# [Document excerpt]
-- Start --
Tucker Carlson’s Quest for a Digital Empire Is Getting Weird

On Christmas Eve, former Fox News host Tucker Carlson released a “surprise” collaboration with disgraced actor Kevin Spacey. During the interview, Spacey, who earlier this year was acquitted on charges of sexual assault brought against him by several young men, embodied his House of Cards character Frank Underwood and delivered the annual holiday message he’s continued to produce despite having been out of the role since 2017. 

At one point, Spacey turned to the camera and, in a callback to the fourth-wall-breaking style of his Netflix character, told the audience that while he loved the trappings of a traditional white Christmas, “the truth is I love nothing better on this day than to do a line of blow, drink a whiskey and coke, hit a reindeer with my car, and wish you all the naughtiest Christmas ever.”

Later in the conversation, Carlson asked Spacey if their interaction was “like, an episode, or is it real?”

If Spacey and Carlson have anything in common, it’s getting fired from premiere roles and being relegated to social media as their primary vehicle for exposure. While it was Spacey playing a fictional character, Carlson’s query vocalized a question that many aghast observers of the former Fox host’s career have posed over the years: How much of what Carlson does and says represents his true nature? How much of it is a business strategy? Does the insincerity of the man even matter when his fans take his every word as gospel?
-- End --
# [Written request 1]
In the article on Tucker Carlson, what character did Kevin Spacey play during the interview?
# [Written request 2]
From the article on Tucker Carlson, pull out the passage from "On Christmas Eve, former" up to and including "role since 2017.", word for word.

# [Extracted entries]
-- Start --
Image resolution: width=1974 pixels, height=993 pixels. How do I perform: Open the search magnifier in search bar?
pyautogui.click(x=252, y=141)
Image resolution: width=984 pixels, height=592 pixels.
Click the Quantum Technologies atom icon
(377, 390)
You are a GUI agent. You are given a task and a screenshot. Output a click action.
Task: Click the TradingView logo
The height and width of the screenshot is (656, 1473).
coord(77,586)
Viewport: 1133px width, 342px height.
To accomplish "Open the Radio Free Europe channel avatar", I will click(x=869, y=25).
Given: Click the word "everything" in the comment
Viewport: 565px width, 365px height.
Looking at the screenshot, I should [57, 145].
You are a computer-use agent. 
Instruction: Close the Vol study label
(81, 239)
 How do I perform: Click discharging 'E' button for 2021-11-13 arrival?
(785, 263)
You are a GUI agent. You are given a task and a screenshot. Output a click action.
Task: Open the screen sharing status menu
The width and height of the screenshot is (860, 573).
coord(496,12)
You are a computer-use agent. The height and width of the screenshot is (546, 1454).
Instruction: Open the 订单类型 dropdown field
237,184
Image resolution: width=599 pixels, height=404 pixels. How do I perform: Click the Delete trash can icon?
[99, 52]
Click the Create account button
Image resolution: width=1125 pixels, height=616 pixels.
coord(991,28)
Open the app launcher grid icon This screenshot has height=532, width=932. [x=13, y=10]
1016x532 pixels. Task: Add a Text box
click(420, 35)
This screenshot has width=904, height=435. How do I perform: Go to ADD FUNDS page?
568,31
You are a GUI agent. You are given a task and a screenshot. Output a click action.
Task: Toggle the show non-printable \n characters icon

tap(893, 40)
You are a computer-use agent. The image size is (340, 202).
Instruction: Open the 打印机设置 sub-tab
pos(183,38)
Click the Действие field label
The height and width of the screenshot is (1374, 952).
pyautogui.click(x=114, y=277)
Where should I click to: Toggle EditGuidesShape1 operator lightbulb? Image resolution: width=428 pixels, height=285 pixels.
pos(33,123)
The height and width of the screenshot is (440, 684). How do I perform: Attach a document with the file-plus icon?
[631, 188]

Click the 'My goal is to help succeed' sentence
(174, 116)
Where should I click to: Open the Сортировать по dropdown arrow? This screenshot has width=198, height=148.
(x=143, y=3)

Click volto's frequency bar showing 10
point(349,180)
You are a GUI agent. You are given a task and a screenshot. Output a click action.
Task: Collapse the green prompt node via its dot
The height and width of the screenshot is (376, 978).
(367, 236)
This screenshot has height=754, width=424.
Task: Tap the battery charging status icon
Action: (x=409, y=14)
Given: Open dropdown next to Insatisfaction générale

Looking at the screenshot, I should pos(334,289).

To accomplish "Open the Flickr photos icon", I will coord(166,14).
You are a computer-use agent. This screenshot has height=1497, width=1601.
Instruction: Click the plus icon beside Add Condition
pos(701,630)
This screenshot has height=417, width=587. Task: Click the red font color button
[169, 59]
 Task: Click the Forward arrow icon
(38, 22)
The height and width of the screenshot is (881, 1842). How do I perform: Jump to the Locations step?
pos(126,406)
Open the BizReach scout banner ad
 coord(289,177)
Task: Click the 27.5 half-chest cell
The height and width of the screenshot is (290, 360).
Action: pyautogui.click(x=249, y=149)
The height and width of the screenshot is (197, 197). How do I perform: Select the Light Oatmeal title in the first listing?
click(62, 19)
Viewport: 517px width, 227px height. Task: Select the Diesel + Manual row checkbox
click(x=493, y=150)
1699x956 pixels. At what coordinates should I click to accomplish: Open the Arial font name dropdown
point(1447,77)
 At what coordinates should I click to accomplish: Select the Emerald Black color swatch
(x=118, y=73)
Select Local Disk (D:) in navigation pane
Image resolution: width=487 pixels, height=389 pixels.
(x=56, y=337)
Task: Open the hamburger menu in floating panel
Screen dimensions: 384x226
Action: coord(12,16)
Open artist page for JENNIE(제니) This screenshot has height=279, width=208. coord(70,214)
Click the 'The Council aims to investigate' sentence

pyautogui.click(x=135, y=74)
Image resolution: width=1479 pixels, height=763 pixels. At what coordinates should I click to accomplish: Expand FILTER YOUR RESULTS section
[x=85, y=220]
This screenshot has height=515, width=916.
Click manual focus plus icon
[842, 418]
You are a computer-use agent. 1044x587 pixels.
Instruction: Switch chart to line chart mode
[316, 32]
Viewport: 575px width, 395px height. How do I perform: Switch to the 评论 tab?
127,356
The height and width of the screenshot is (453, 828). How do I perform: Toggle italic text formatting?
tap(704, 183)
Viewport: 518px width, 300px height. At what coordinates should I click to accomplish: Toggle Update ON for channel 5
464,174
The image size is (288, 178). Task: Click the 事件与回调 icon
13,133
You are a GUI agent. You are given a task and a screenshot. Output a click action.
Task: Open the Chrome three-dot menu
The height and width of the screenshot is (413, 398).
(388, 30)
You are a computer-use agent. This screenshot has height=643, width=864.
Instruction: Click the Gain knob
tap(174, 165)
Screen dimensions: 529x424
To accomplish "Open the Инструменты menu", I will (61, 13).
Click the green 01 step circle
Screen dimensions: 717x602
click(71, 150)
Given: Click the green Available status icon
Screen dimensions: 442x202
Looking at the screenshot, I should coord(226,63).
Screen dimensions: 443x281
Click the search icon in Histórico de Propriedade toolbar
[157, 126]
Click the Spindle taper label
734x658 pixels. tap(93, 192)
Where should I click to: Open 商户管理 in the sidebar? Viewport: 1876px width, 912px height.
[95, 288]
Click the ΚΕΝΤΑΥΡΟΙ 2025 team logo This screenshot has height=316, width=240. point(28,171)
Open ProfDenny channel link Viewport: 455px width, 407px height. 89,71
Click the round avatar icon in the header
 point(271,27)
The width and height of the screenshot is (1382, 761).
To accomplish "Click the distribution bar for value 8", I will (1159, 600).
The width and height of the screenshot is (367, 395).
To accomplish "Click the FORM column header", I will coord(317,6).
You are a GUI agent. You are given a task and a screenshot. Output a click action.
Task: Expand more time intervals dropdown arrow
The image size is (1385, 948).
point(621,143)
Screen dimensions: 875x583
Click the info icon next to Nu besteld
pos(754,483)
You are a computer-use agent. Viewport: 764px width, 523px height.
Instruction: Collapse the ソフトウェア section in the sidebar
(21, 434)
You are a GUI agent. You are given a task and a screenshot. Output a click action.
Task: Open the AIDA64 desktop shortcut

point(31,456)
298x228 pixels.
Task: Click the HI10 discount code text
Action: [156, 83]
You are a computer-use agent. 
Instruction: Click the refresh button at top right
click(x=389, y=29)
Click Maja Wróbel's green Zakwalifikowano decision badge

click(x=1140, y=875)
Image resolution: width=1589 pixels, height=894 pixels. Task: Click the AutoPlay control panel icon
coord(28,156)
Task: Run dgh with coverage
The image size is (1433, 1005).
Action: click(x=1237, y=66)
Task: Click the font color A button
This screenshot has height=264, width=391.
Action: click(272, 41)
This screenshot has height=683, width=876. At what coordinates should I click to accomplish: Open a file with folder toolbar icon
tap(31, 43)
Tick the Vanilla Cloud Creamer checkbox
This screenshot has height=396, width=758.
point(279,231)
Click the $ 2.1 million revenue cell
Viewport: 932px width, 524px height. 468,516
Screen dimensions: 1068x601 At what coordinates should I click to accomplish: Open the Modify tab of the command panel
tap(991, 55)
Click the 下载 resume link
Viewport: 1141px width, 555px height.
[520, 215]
-- End --
# [Problem solution 1]
Frank Underwood from House of Cards.

# [Problem solution 2]
On Christmas Eve, former Fox News host Tucker Carlson released a “surprise” collaboration with disgraced actor Kevin Spacey. During the interview, Spacey, who earlier this year was acquitted on charges of sexual assault brought against him by several young men, embodied his House of Cards character Frank Underwood and delivered the annual holiday message he’s continued to produce despite having been out of the role since 2017.